Campo grande/MS, 1 de julho de 2025.
Por redação.
Por maioria, 1ª Câmara Criminal do TJ/MS reformou sentença e substituiu condenação por tráfico de drogas por penalidade mais branda, mas houve divergência sobre competência para aplicar sanção.
A 1ª Câmara Criminal do Tribunal de Justiça de Mato Grosso do Sul deu provimento, por maioria, à apelação criminal interposta por P.C.G, desclassificando a condenação por tráfico de drogas (art. 33 da Lei de Drogas) para porte para consumo pessoal (art. 28 da mesma lei). Com a nova tipificação, foi aplicada a pena de prestação de serviços à comunidade por dois meses.

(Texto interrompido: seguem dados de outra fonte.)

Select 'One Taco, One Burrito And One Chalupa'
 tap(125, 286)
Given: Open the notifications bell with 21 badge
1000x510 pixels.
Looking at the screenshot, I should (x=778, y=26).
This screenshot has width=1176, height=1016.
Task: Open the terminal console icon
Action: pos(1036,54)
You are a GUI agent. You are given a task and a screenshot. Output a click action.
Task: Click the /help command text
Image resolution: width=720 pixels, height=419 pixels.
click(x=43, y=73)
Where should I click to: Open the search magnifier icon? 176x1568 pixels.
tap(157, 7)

O caso envolveu a apreensão de aproximadamente 17g de cocaína em poder de P.C, durante revista em alojamento da Colônia Penal Industrial Paracelso de Lima Vieira Jesus, em Três Lagoas. Embora o réu tenha inicialmente confessado ser o proprietário da droga, sustentou em juízo que a substância era destinada ao seu próprio consumo, versão acolhida pela relatora, desembargadora Elizabete Anache, que considerou frágeis as provas de que a droga seria destinada à comercialização.
Para a relatora, não houve produção de provas que comprovassem a finalidade de tráfico, como testemunhos de supostos compradores ou outras evidências de mercancia, e o conjunto probatório gerou dúvidas razoáveis, beneficiando o réu com a desclassificação.

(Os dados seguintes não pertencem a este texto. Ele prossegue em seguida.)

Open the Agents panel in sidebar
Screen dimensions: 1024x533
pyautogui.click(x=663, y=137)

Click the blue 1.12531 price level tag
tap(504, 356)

Divergência quanto à aplicação da penalidade
Apesar da concordância na desclassificação, o julgamento foi marcado por divergência quanto à competência para aplicar a nova penalidade. O desembargador Emerson Cafure, vogal, entendeu que, ao se reconhecer a prática de infração de menor potencial ofensivo (art. 28 da Lei de Drogas), os autos deveriam ser remetidos ao Juizado Especial Criminal, nos termos do artigo 383, §2º, do Código de Processo Penal. Para ele, caberia ao Juizado avaliar a eventual aplicação de medidas despenalizadoras da Lei 9.099/95.
Já a relatora sustentou que, diante da reincidência do réu, este não faria jus aos benefícios da Lei dos Juizados, motivo pelo qual seria legítima a manutenção do feito na Justiça Comum, com a aplicação direta da prestação de serviços à comunidade.

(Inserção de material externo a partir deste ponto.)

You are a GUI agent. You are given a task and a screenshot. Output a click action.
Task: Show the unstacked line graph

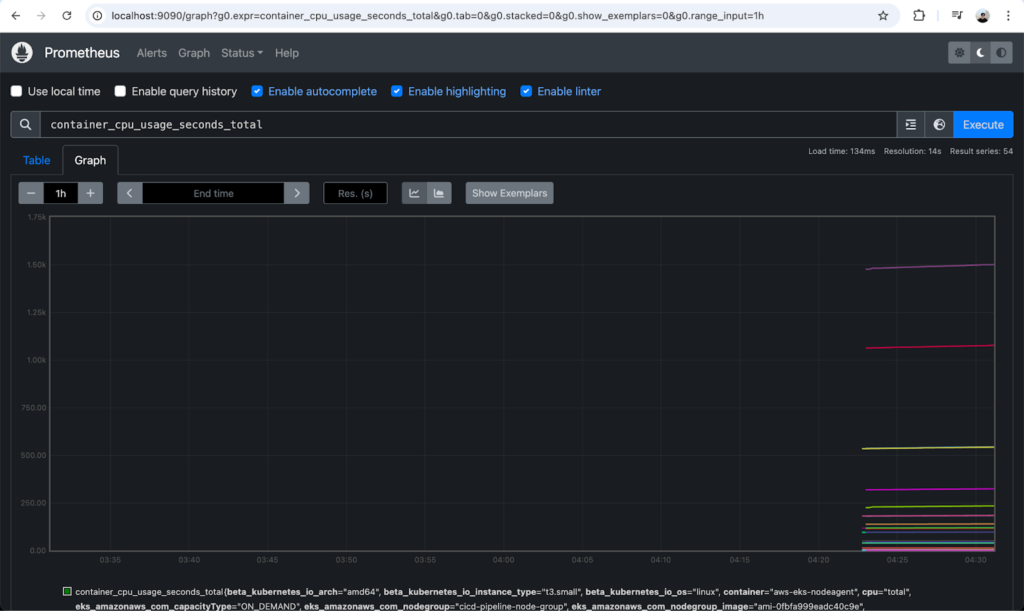(415, 193)
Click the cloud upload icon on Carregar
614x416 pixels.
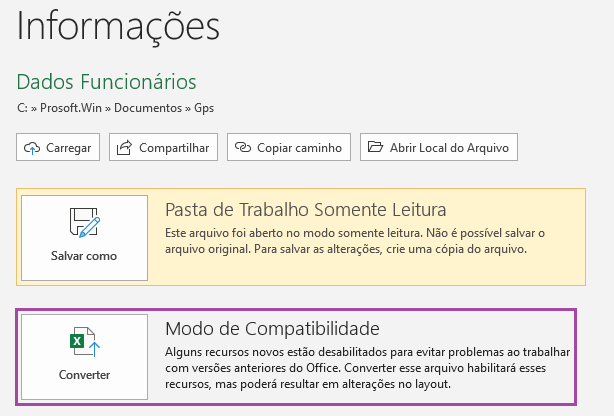tap(32, 148)
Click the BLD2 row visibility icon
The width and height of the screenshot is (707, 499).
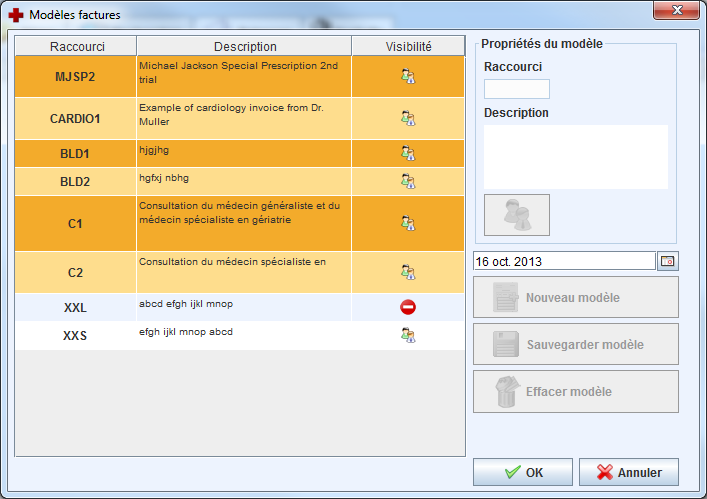pos(408,181)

O revisor, desembargador Lúcio Raimundo da Silveira, acompanhou integralmente o voto da relatora, formando maioria no sentido de não remeter os autos ao Juizado.
Conclusão
Com a decisão, P.C foi absolvido da acusação de tráfico de drogas e condenado por porte para consumo, sendo-lhe imposta a prestação de serviços à comunidade por dois meses. Os demais pedidos recursais foram considerados prejudicados. A divergência quanto à competência para a aplicação da nova pena ficou registrada no voto vencido do vogal.